Sur la question préjudicielle
Par sa question, la juridiction de renvoi demande donc à la Cour de préciser si l’existence d’une rémunération ou d’une quelconque autre forme de paiement constitue un élément nécessaire établissant le caractère intentionnel d’une publicité clandestine. Cette demande de précision est d’autant plus significative pour la juridiction grecque, que l’adverbe « notamment » n’apparaît pas dans la version grecque de la disposition visée.
La Cour constate que la législation communautaire prévoit en effet – dans ses autres versions linguistiques- que la présentation d’un produit ou d’un service est considérée comme intentionnelle « notamment lorsqu’elle est faite contre rémunération ou paiement nécessaire », terme qui n’apparaît pas dans la version grecque mais souligne toutefois que selon une jurisprudence constante, qu’en cas de disparité entre les diverses versions linguistiques d’un texte de l’Union, la disposition en cause doit être interprétée à la lumière de la finalité générale de la réglementation dont elle constitue l’élément. Dès lors, l’interprétation et l’application uniformes des dispositions du droit communautaire excluent que le texte d’une disposition soit considéré isolément dans une de ses versions linguistiques, mais exigent au contraire « qu’il soit interprété et appliqué à la lumière des versions établies dans les autres langues officielles ». 3
A cet égard, la Cour remarque que l’objectif de la directive 89/552 est d’assurer une protection complète et appropriée aux intérêts des consommateurs. Il est par conséquent nécessaire, selon la Cour, que la publicité télévisée soit soumise à des normes strictes. C’est donc dans cette perspective que la législation communautaire interdit la publicité clandestine.
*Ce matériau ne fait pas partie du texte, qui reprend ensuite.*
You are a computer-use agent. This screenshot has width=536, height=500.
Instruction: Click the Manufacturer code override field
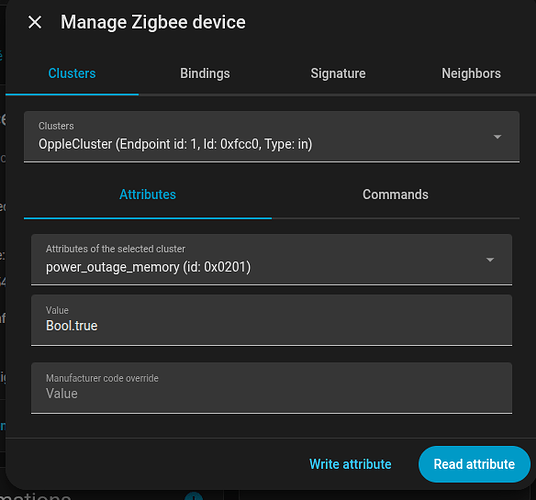[x=271, y=388]
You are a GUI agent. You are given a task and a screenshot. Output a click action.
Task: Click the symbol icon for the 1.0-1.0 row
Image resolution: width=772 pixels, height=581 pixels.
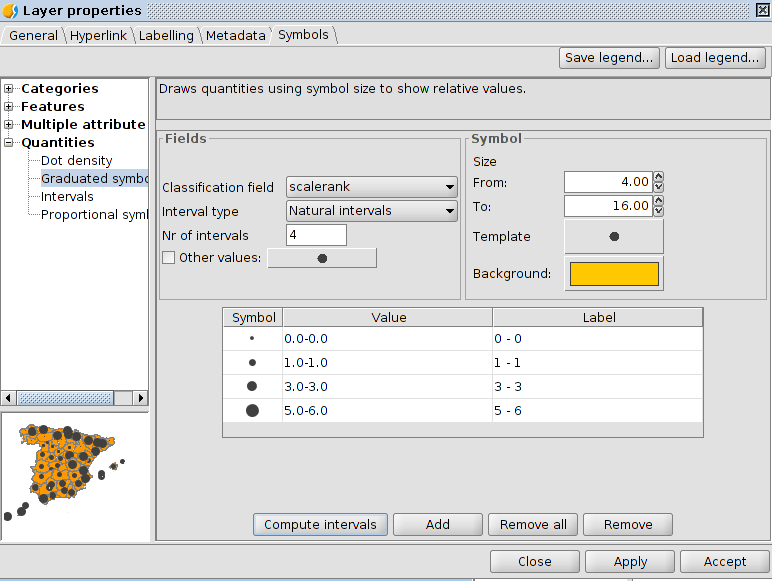coord(252,363)
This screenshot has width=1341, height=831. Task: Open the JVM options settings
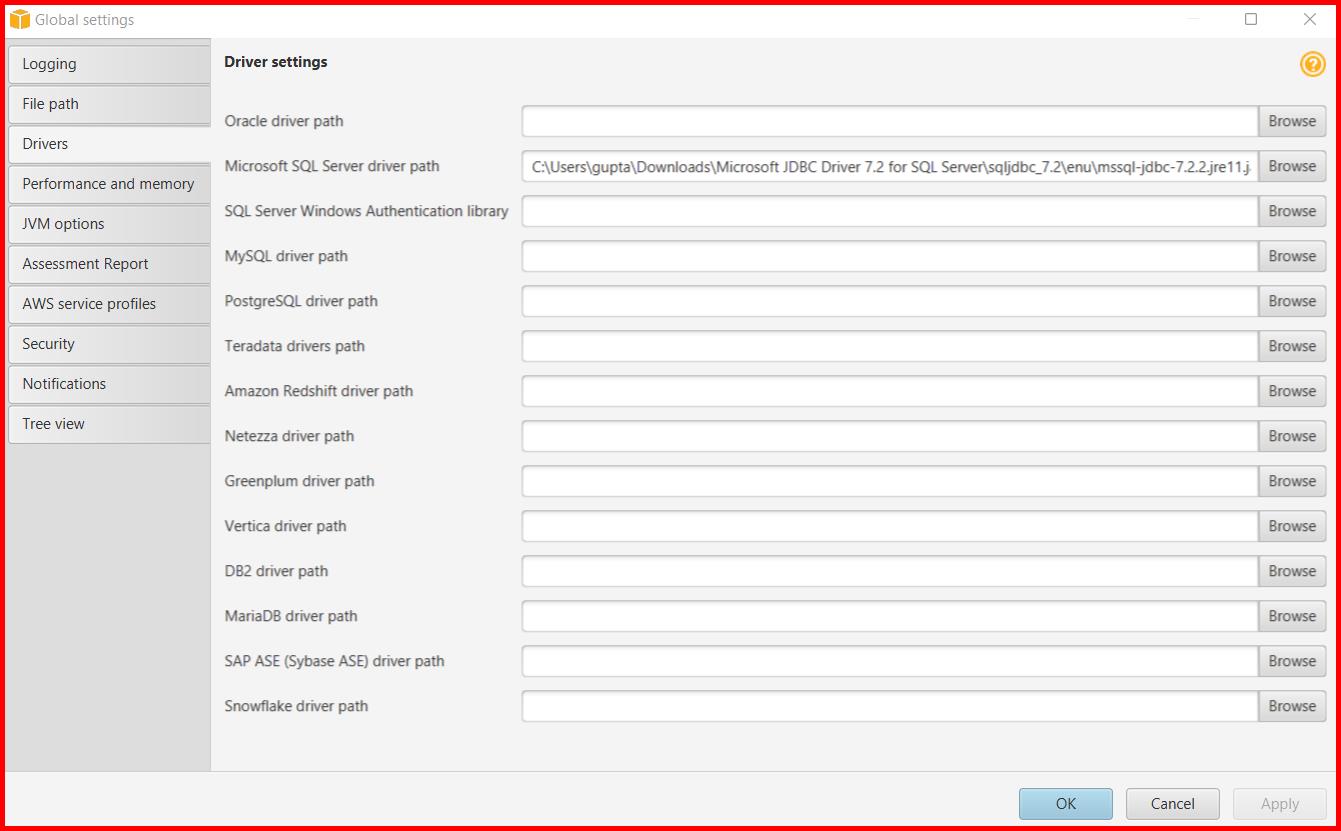point(108,224)
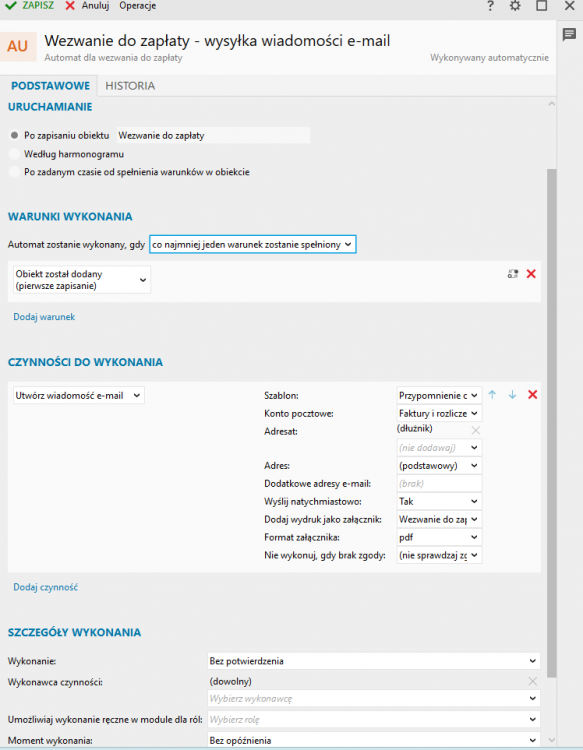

La Cour souligne qu’en vertu de la directive 89/552, une publicité clandestine doit être «faite de façon intentionnelle par un organisme de radiodiffusion télévisuelle dans un but publicitaire». Selon la Cour, la présentation d’une marchandise ou d’un service est présumée avoir un caractère intentionnel dès lors qu’il est établi que cette présentation a eu lieu contre une quelconque
rémunération. Cette présomption ne peut néanmoins pas conduire à une interprétation restrictive de la disposition en question et ainsi exclure d’autres formes de publicité clandestine. En effet selon la Cour, la présomption du caractère intentionnel de la présentation établie par une rémunération ne peut pas mener à la conclusion selon laquelle une telle présentation ne peut être considérée comme étant intentionnelle que lorsqu’elle est effectuée contre rémunération. Une telle interprétation ne reflèterait pas la finalité de la directive et risquerait de compromettre la protection des intérêts des consommateurs visée par cette dernière.
Conclusion de la Cour
La Cour estime par conséquent que bien que l’existence d’une rémunération « constitue un critère permettant d’établir l’intention publicitaire d’un organisme de radiodiffusion télévisuelle », il ressort néanmoins de la finalité de la directive 89/552 qu’une telle intention ne peut être exclue en l’absence de rémunération.
La Cour considère par conséquent que la réglementation d’un État membre peut prévoir des règles plus strictes ou plus détaillées pour les organismes de radiodiffusion télévisuelle relevant de leur compétence et d’introduire, outre la rémunération, d’autres critères permettant d’établir le caractère intentionnel d’une publicité clandestine – répondant ainsi à la question de la juridiction de renvoi.